### SET EXERCISE 1
Please render the stretch of the records from the line containing "Screen dimensions: 325x488" through the line containing "coord(651,139)" as a numbered list, omitting any blank lines.

### EXCERPTED TEXT
Declan Joseph McManus (born 3 August 1994) is a Scottish professional footballer, who plays as a forward for The New Saints. McManus has previously played for Aberdeen, Fleetwood Town, Greenock Morton, Alloa Athletic, Raith Rovers, Dunfermline Athletic, Ross County and Falkirk.

Career

Aberdeen
McManus made his debut for Aberdeen's first team on 28 April 2012, coming on as a substitute in a 3–0 defeat to Dunfermline Athletic. In the new season, McManus goalscoring form in the U20 league caught the eye of Dundee and Partick Thistle, who were keen to sign him on loan. In November 2012, McManus signed a new contract with the club that will keep him until 2015.

On 31 July 2013 McManus joined Alloa Athletic on a six-month loan deal. McManus made his first ever senior start in Alloa Athletic's 2–0 win in the League Cup First Round fixture against Peterhead. On 14 December 2013, McManus scored his first senior goal in Alloa's 2–0 win against Greenock Morton.

Word and element location data
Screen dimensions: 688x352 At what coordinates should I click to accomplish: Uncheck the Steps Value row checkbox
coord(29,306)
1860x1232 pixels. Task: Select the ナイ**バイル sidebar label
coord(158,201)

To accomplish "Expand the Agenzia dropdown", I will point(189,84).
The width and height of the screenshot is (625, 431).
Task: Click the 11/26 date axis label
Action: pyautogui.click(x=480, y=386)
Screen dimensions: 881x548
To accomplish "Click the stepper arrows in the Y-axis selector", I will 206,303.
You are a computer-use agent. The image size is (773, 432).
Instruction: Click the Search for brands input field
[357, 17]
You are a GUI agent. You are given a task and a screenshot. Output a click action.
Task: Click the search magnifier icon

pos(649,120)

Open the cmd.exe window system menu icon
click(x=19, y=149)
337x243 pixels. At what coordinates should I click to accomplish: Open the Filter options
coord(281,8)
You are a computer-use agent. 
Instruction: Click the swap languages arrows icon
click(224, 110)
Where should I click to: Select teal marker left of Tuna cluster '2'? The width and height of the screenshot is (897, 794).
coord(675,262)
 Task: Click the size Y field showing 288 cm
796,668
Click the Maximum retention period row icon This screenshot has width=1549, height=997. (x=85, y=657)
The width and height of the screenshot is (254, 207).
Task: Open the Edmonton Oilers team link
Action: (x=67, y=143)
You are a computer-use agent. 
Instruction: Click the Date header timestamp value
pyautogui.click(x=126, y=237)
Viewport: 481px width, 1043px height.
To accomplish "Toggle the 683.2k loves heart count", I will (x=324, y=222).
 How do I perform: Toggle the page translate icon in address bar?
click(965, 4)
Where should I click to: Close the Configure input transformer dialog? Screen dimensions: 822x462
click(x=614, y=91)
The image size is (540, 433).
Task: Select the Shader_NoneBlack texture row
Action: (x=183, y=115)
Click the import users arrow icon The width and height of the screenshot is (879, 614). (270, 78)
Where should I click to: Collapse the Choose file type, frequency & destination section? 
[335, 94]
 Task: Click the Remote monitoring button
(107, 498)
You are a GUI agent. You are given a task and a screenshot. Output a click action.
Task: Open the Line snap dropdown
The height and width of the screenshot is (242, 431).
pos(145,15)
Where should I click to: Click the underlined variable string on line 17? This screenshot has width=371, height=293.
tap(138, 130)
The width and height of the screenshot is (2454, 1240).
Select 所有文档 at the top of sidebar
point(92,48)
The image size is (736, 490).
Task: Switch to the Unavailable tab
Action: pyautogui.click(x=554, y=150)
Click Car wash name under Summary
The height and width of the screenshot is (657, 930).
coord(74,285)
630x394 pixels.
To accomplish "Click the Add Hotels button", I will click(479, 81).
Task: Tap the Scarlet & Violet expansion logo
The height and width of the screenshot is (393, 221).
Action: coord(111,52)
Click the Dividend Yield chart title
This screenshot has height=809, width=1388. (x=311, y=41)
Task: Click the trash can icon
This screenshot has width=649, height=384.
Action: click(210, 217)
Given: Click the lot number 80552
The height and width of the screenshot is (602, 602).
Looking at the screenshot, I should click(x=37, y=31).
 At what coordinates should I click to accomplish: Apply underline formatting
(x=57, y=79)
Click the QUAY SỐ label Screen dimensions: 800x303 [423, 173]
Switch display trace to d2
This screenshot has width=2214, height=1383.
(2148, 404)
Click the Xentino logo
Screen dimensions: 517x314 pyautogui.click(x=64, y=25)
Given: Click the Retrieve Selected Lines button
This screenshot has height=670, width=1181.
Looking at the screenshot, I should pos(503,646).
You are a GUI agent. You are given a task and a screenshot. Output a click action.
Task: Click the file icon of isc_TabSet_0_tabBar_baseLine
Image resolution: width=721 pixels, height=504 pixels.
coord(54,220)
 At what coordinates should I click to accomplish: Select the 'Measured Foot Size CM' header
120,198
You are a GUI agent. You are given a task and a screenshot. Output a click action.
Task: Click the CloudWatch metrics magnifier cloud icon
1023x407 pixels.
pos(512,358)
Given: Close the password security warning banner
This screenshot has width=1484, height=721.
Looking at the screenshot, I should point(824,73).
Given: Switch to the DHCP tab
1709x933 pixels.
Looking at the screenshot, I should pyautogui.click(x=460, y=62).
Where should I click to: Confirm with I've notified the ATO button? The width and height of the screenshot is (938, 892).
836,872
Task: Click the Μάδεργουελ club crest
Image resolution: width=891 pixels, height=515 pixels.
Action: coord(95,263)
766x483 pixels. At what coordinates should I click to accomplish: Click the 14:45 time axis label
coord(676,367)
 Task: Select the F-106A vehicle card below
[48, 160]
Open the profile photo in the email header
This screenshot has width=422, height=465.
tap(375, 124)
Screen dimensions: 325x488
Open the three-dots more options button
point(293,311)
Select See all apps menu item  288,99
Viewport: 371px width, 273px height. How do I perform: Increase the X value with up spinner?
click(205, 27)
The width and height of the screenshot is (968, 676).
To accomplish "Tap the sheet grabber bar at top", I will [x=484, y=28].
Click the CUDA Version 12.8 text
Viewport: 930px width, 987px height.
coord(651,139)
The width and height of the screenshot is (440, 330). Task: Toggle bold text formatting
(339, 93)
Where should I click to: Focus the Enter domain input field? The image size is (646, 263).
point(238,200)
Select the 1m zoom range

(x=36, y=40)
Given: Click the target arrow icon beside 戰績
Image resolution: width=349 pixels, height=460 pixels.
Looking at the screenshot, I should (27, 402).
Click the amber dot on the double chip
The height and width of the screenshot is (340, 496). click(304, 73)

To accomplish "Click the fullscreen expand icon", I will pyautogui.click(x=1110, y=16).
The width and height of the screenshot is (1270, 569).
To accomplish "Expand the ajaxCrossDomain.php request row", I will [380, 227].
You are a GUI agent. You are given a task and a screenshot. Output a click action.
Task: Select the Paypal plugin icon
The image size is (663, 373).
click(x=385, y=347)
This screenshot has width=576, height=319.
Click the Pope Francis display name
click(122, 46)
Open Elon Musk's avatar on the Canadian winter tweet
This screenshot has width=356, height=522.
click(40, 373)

### SET EXERCISE 2
Pull out the stretch of the Declan McManus biography from "Declan Joseph McManus" through "County and Falkirk." and reproduce it word for word.

### RESULT 1
1. Screen dimensions: 325x488
2. Open the three-dots more options button
3. point(293,311)
4. Select See all apps menu item  288,99
5. Viewport: 371px width, 273px height. How do I perform: Increase the X value with up spinner?
6. click(205, 27)
7. The width and height of the screenshot is (968, 676).
8. To accomplish "Tap the sheet grabber bar at top", I will [x=484, y=28].
9. Click the CUDA Version 12.8 text
10. Viewport: 930px width, 987px height.
11. coord(651,139)

### RESULT 2
Declan Joseph McManus (born 3 August 1994) is a Scottish professional footballer, who plays as a forward for The New Saints. McManus has previously played for Aberdeen, Fleetwood Town, Greenock Morton, Alloa Athletic, Raith Rovers, Dunfermline Athletic, Ross County and Falkirk.